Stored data
....

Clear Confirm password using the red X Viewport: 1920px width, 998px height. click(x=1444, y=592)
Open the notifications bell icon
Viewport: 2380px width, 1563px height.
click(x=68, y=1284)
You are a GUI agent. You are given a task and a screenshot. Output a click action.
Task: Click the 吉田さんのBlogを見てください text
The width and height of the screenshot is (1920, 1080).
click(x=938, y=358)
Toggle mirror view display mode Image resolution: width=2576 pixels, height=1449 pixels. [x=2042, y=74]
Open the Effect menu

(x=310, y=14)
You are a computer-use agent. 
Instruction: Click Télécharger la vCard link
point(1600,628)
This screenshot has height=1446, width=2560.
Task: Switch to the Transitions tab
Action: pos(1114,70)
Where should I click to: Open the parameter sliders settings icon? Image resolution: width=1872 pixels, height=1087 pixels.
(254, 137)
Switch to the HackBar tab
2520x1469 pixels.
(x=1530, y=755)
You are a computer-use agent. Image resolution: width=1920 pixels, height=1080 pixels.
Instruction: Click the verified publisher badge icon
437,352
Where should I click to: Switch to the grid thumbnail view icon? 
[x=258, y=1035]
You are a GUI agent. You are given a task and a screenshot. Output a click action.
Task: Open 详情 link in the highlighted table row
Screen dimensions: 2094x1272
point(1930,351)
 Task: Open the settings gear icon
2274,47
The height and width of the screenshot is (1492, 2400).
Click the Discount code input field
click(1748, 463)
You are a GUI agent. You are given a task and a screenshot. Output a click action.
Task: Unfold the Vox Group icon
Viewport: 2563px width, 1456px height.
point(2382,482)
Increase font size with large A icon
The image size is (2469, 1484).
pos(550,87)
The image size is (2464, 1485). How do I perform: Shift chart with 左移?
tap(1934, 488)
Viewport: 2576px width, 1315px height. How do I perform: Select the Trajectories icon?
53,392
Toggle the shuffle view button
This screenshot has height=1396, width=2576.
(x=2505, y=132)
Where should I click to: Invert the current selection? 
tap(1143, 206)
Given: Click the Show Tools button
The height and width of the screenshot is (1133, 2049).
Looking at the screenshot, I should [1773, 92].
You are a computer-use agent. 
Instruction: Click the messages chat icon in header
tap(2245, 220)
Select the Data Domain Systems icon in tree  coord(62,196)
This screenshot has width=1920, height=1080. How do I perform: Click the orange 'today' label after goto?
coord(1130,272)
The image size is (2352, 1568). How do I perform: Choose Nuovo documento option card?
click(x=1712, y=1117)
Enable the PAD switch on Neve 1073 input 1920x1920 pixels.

....

» **Action item**: Output the data in full, precisely as it appears above.

» **Result for this task**:
Clear Confirm password using the red X Viewport: 1920px width, 998px height. click(x=1444, y=592)
Open the notifications bell icon
Viewport: 2380px width, 1563px height.
click(x=68, y=1284)
You are a GUI agent. You are given a task and a screenshot. Output a click action.
Task: Click the 吉田さんのBlogを見てください text
The width and height of the screenshot is (1920, 1080).
click(x=938, y=358)
Toggle mirror view display mode Image resolution: width=2576 pixels, height=1449 pixels. [x=2042, y=74]
Open the Effect menu

(x=310, y=14)
You are a computer-use agent. 
Instruction: Click Télécharger la vCard link
point(1600,628)
This screenshot has height=1446, width=2560.
Task: Switch to the Transitions tab
Action: pos(1114,70)
Where should I click to: Open the parameter sliders settings icon? Image resolution: width=1872 pixels, height=1087 pixels.
(254, 137)
Switch to the HackBar tab
2520x1469 pixels.
(x=1530, y=755)
You are a computer-use agent. Image resolution: width=1920 pixels, height=1080 pixels.
Instruction: Click the verified publisher badge icon
437,352
Where should I click to: Switch to the grid thumbnail view icon? 
[x=258, y=1035]
You are a GUI agent. You are given a task and a screenshot. Output a click action.
Task: Open 详情 link in the highlighted table row
Screen dimensions: 2094x1272
point(1930,351)
 Task: Open the settings gear icon
2274,47
The height and width of the screenshot is (1492, 2400).
Click the Discount code input field
click(1748, 463)
You are a GUI agent. You are given a task and a screenshot. Output a click action.
Task: Unfold the Vox Group icon
Viewport: 2563px width, 1456px height.
point(2382,482)
Increase font size with large A icon
The image size is (2469, 1484).
pos(550,87)
The image size is (2464, 1485). How do I perform: Shift chart with 左移?
tap(1934, 488)
Viewport: 2576px width, 1315px height. How do I perform: Select the Trajectories icon?
53,392
Toggle the shuffle view button
This screenshot has height=1396, width=2576.
(x=2505, y=132)
Where should I click to: Invert the current selection? 
tap(1143, 206)
Given: Click the Show Tools button
The height and width of the screenshot is (1133, 2049).
Looking at the screenshot, I should [1773, 92].
You are a computer-use agent. 
Instruction: Click the messages chat icon in header
tap(2245, 220)
Select the Data Domain Systems icon in tree  coord(62,196)
This screenshot has width=1920, height=1080. How do I perform: Click the orange 'today' label after goto?
coord(1130,272)
The image size is (2352, 1568). How do I perform: Choose Nuovo documento option card?
click(x=1712, y=1117)
Enable the PAD switch on Neve 1073 input 1920x1920 pixels.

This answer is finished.